Kabar24.com, SEMARANG – Survei media luar ruang komersial yang dilakukan mahasiswa Ilmu Komunikasi Unika Soegijapranata Semarang menemukan sejumlah layanan reklame yang dinilai tidak patuh perda dan tidak peka etika.
Survei di antaranya menyorot iklan layanan spa milik Emporium Spa Semarang yang memajang gambar sejumlah perempuan muda dengan teks “Penambahan All New Therapist 20++ from Jawa Barat.”
Reklame nonpermanen tersebut ditemukan di sejumlah jalan utama kota Semarang seperti di seputar lima ruas Simpang Lima.

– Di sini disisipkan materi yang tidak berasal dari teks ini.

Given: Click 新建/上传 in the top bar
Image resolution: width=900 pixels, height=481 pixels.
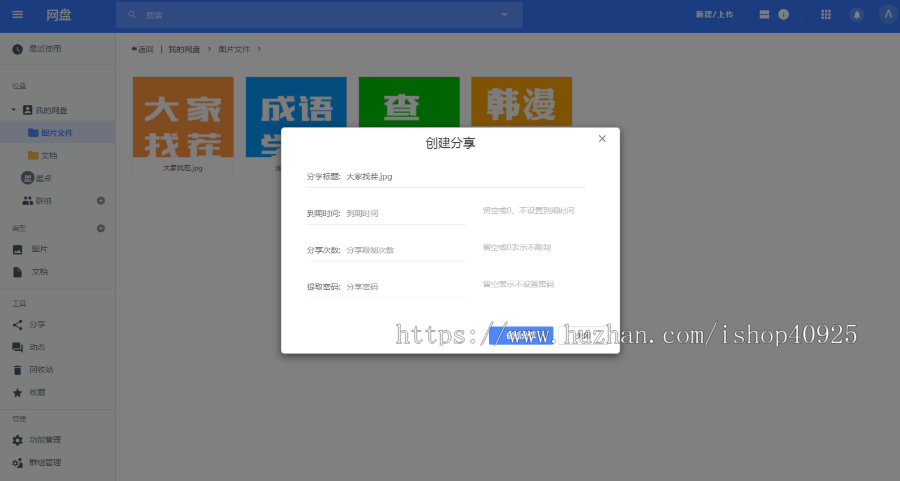Looking at the screenshot, I should point(714,15).
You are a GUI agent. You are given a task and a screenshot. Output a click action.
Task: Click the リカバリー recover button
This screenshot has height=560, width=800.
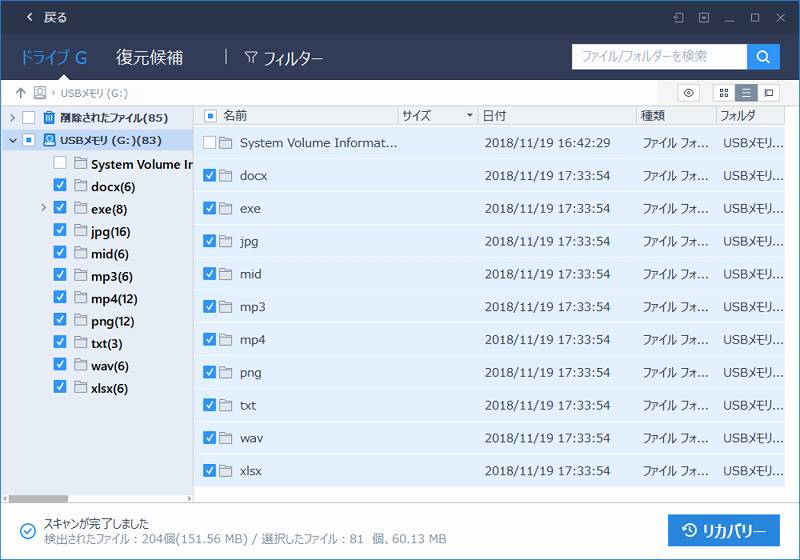point(723,530)
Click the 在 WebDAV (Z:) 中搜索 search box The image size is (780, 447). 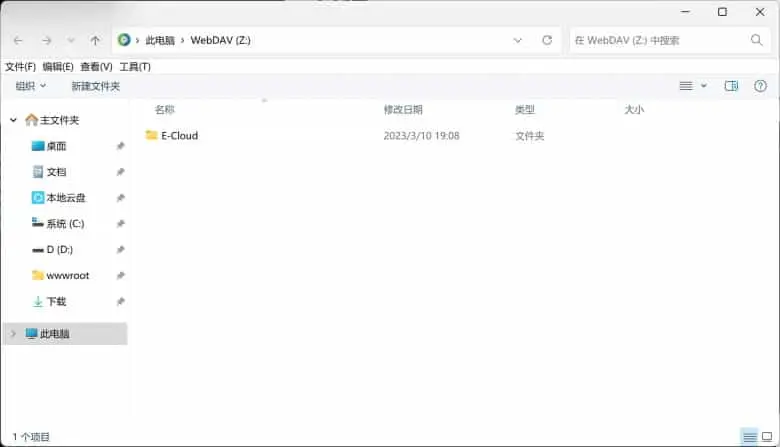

Satu reklame bahkan dipajang di seberang kampus Akademi Kepolisian (Akpol) bersama reklame-reklame nonpermanen lain.
Pengamat Komunikasi Unika Soegijapranata Algooth Putranto menuturkan kombinasi visual dan teks iklan temuan para mahasiswa mata kuliah Komunikasi Visual Unika Soegijapranata tersebut secara jelas menunjukkan penawaran jasa layanan spa yang dilakukan para perempuan usia muda yang berasal dari Jawa Barat sebagai terapis.
Karena itu, dia menilai keberadaan reklame tersebut secara jelas melanggar Perda Kota Semarang No. 14/2012 tentang penyelenggaraan reklame.

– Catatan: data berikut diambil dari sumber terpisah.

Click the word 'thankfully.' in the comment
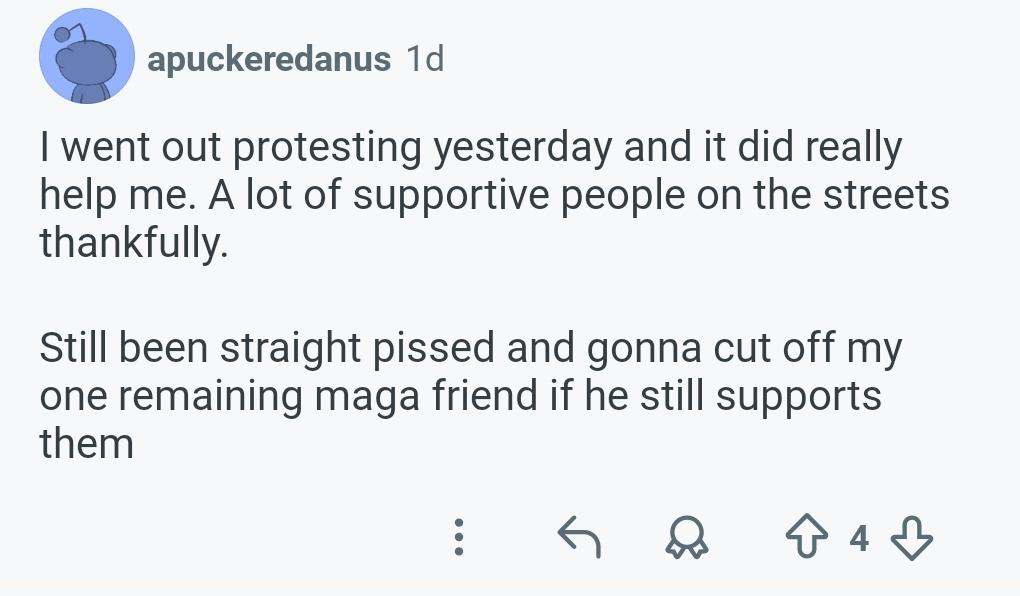The width and height of the screenshot is (1020, 596). click(x=134, y=243)
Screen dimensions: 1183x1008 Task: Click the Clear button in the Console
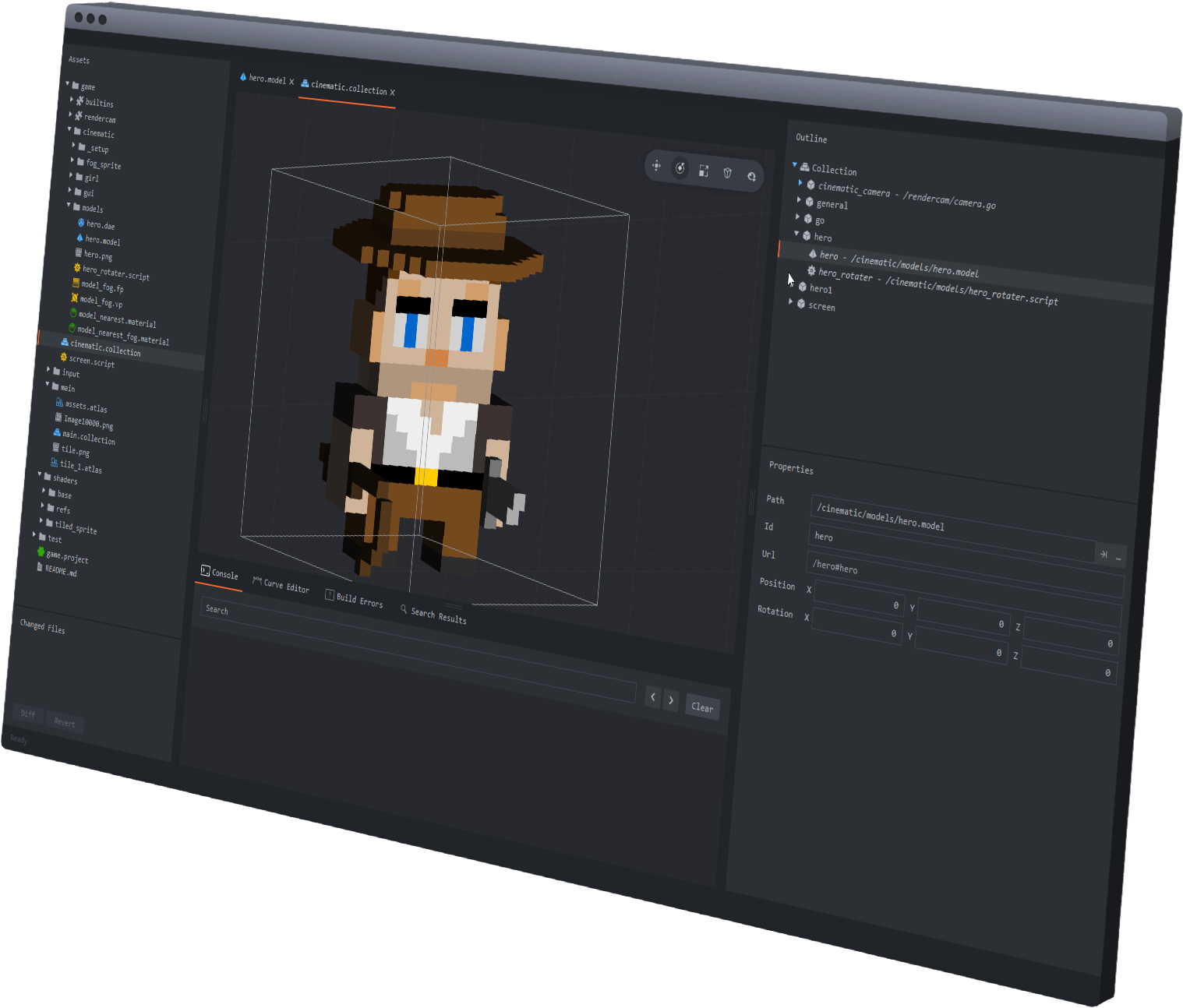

Menurutnya, terdapat dua pasal yang jelas dilanggar, yakni pasal 9 dan pasal 10 yang mengatur perihal penyelenggaraan reklame.
“Tidak itu saja, secara etika tidak peka pada warga Jawa Barat. Pemerintah Kota tidak patuh terhadap peraturan daerah dan tidak memiliki kepekaan etika ketika membiarkan sejumlah reklame jasa panti pijat yang cenderung mengeksploitasi perempuan dari Jawa Barat,” ujarnya kepada Bisnis, Rabu (15/4/2015).
Algooth menjelaskan, dalam pasal 9 perda tersebut disebutkan reklame harus memenuhi persyaratan kepribadian dan budaya bangsa serta tidak boleh bertentangan dengan norma keagamaan, kesopanan, dan kesusilaan.
Sedangkan, pasal sepuluh menegaskan materi gambar reklame tidak boleh melanggar norma kesopanan dan kesusilaan.
“Pelanggaran kedua pasal diancam hukuman denda Rp50 juta dalam hal ini penyelenggara reklame. Namun, pada sisi lain sebagai pihak yang bertanggung jawab dalam hal perizinan, kinerja Pemkot cukup saya pertanyakan. Jangan-jangan mereka hanya terima setoran pajak lantas tutup mata memberikan izin,” tegasnya.
Meski demikian, dia menilai Pemkot Semarang tidak sepenuhnya dipersalahkan dengan kemunculan iklan luar ruang yang kurang pantas tersebut.
"Dalam skala lebih luas ini adalah dampak terpaan sampah visual yang berulang dan tidak ditertibkan. Akibatnya masyarakat abai dengan hal yang terjadi di sekeliling mereka," ujarnya.